To begin remove the old weapon with your razor saw. You could use a pair of clippers to remove it, but this leave an uneven edge that would need to be filed done. This not only creates more work for you, but also after filing you'll loose a few millimeters off of both pieces. Next cut off the handle off of the replacement weapon. How much depends on the project. In this example I left the handle of the old weapon attached to the model so all I need is the head of the axe.
Next we must drill a hole in each piece of the weapon so we can insert a pin. Pinning is required with weapon swaps. The new axe would be much too delicate if it were glued into place without pinning. For the hobgoblin I drilled a 1/4 inch hole into both the new axe head and the old weapon handle to accommodate a small piece of paperclip. Once the pin is glued into place I'm all done and ready to prime and paint.
The same model armed with different weapons can give the appearance of completely different models at first glance.
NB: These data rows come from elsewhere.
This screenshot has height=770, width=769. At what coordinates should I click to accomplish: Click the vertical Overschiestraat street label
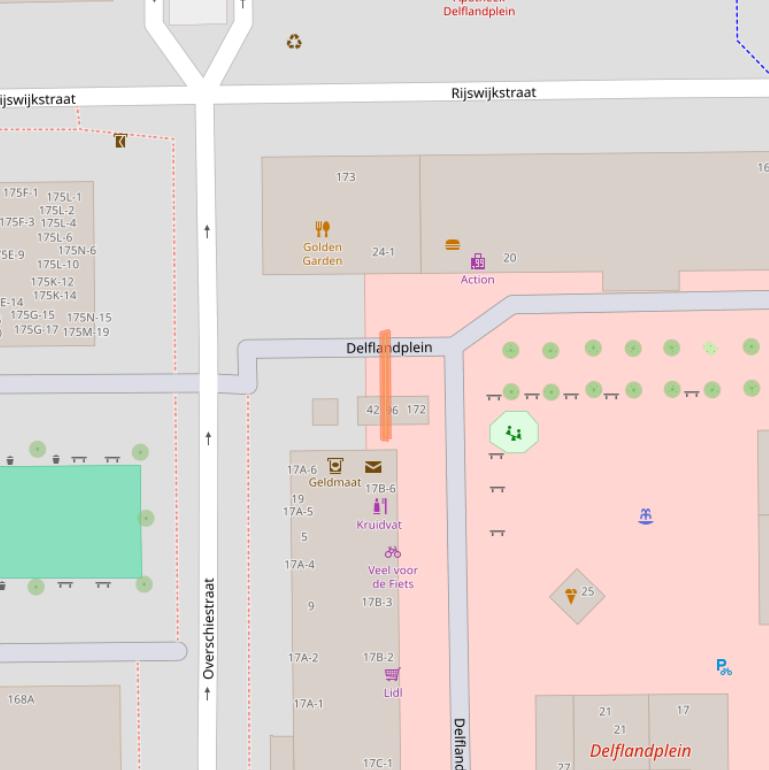point(209,629)
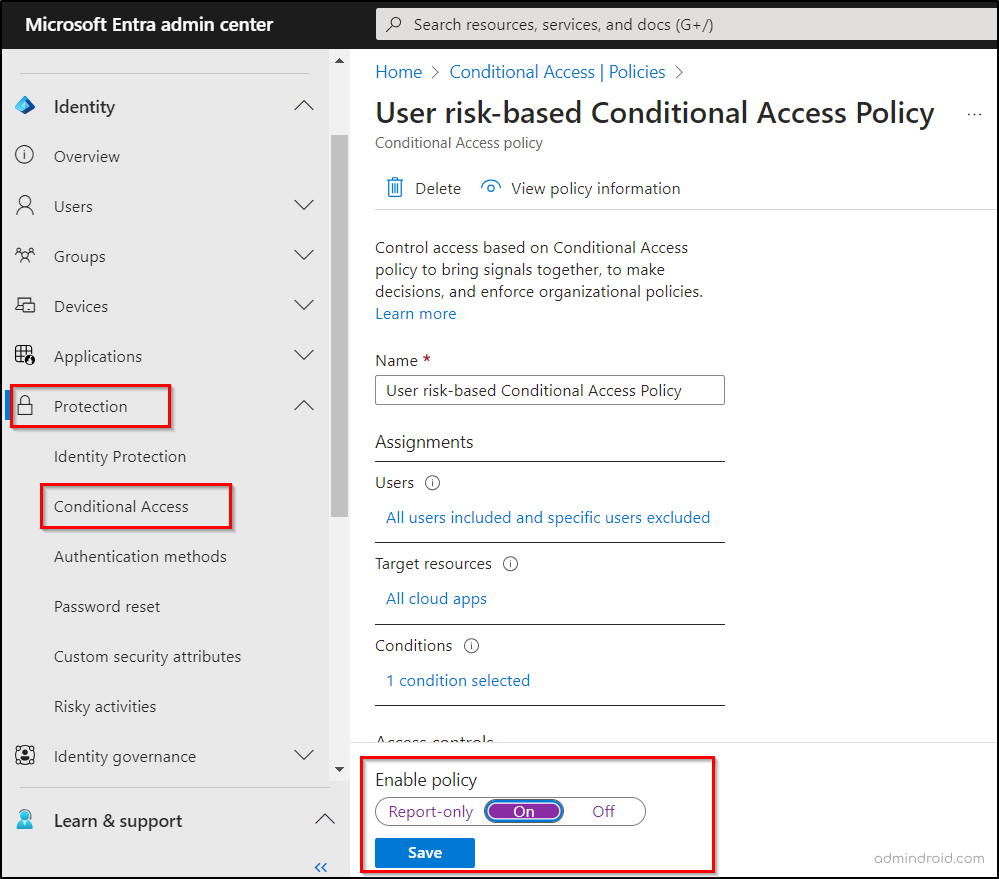Open the Learn more link

pyautogui.click(x=415, y=313)
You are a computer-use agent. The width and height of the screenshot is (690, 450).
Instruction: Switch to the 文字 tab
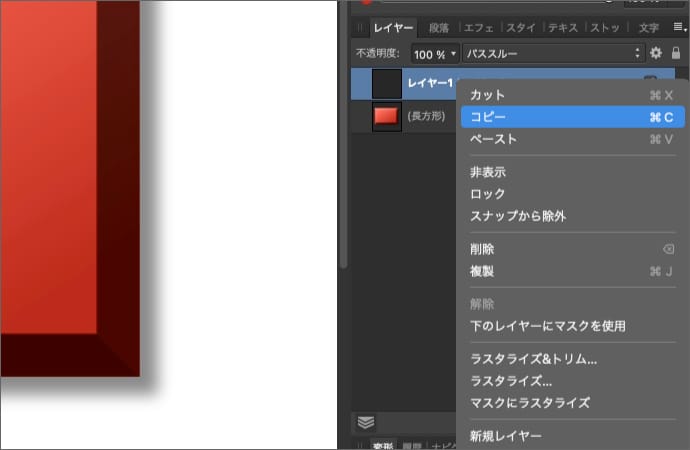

The work on these three models took just a few minutes.  Along with the addition of a sword, the model on the right also had his shield filed down.

While I am only discussing weapon swaps, there is now reason why you cannot remove and replace other parts of the model. Heads, arms, legs, and even full torso swaps are possible. Just study the miniature and think as to how hard it will be to match up both pieces so they fit together as one.

A weapon swap may also involve adding a weapon where none existed before. The addition of a bone club to this Ral Partha Swamp Terror was a bit more difficult than the typical weapon swap conversion. I sawed halfway thru the knuckles on his left hand and completely removed his thumb. The club was then glued into place and the fingers were bent around it. A new thumb was sculpted with epoxy putty.

Multi-Piece Model Conversions

Multi-piece models are a converters dream! It's like a big box of bits just crying out to be glue and pinned into unique positions. Just because the instructions say to insert slot A into tab A doesn't mean you have to do so. Converting a multi-piece model is not much harder than the previous two conversions, but it may involve the use of some putty.

Here is a Ral Partha Goblin Swamp Terror. This photo on the left shows the model assembled according to Ral Partha.  On the right are five of my converted Terrors. Each Terror began as the one on the left, but by gluing the arms and heads on at different angles and filling the gaps with putty I created five poses from one.

Start with the above simple conversions and shortly you'll be hacking apart models with zeal! In the painting world these days where the game companies have established paint schemes for many models, such that all orcs must be green and all Ultramarines must be blue, conversions allow you an opportunity to use your own imagination to create something truly unique while keeping with their color recommendations.